Background Geriatric conditions may influence outcomes among patients receiving implantable cardioverter-defibrillators (ICDs). We sought to determine the prevalence of frailty and dementia among older adults receiving primary prevention ICDs, and to determine the impact of multimorbidity on mortality within one year of ICD implantation. Methods and Results The cohort included 83,792 Medicare patients from the National Cardiovascular Data Registry (NCDR®) ICD Registry™ who underwent first primary prevention ICD implantation between 2006–2009. These data were merged with Medicare analytic files to determine the prevalence of frailty, dementia and other conditions prior to ICD implantation, as well as one-year mortality. A validated claims-based algorithm was used to identify frail patients. Mutually exclusive patterns of chronic conditions were examined. The association of each pattern with one-year mortality was assessed using logistic regression models adjusted for selected patient characteristics.
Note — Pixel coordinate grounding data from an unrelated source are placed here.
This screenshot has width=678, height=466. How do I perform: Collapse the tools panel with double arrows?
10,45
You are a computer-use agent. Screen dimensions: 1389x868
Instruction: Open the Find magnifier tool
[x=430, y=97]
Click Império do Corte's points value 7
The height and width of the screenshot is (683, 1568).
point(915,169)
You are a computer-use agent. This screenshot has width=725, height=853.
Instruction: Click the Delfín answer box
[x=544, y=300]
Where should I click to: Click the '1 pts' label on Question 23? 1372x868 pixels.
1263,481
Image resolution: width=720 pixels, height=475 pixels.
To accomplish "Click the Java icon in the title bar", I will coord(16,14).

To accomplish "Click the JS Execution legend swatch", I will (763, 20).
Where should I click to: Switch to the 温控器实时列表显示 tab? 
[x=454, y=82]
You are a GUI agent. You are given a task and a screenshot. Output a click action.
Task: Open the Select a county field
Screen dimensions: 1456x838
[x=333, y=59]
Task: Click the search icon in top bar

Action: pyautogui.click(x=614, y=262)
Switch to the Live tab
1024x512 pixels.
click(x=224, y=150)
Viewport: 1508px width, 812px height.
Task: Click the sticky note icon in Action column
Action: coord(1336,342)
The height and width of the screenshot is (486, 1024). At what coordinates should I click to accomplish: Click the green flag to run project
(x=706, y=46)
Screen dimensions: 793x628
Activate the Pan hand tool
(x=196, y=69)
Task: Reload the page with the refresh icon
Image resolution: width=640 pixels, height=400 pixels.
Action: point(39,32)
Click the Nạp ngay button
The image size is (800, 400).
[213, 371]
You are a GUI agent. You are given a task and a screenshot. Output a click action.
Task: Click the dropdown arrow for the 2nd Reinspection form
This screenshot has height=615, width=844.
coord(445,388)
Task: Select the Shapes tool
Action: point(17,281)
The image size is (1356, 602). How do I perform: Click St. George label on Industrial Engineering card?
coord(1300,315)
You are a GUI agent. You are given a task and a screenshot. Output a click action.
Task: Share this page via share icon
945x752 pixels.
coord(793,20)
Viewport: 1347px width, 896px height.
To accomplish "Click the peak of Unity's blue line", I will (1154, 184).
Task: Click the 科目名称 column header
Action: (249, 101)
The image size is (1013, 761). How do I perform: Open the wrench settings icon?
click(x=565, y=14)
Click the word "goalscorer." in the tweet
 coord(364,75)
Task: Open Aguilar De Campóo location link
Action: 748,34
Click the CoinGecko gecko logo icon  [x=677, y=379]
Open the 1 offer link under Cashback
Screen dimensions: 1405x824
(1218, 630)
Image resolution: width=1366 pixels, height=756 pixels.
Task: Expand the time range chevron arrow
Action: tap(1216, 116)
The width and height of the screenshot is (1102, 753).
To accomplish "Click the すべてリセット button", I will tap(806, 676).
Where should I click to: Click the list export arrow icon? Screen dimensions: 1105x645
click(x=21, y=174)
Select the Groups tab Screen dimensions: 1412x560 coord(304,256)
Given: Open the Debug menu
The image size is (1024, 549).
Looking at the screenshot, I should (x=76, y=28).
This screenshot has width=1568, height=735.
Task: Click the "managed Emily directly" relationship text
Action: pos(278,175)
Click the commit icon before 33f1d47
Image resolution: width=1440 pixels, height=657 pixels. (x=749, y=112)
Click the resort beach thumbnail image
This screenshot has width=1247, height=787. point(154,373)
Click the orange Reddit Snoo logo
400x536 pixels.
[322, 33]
Approximately 1 in 10 Medicare patients with heart failure receiving a primary prevention ICD had frailty (10%) or dementia (1%). One-year mortality was 22% for patients with frailty, 27% for patients with dementia, and 12% in the overall cohort. Several multimorbidity patterns were associated with high one-year mortality rates: dementia with frailty (29%), frailty with COPD (25%), and frailty with diabetes (23%). These patterns were present in 8% of the cohort. Conclusions More than 10% of Medicare beneficiaries with heart failure receiving primary prevention ICDs have frailty or dementia. These patients had significantly higher one-year mortality than those with other common chronic conditions. Frailty and dementia should be considered in clinical decision-making and guideline development.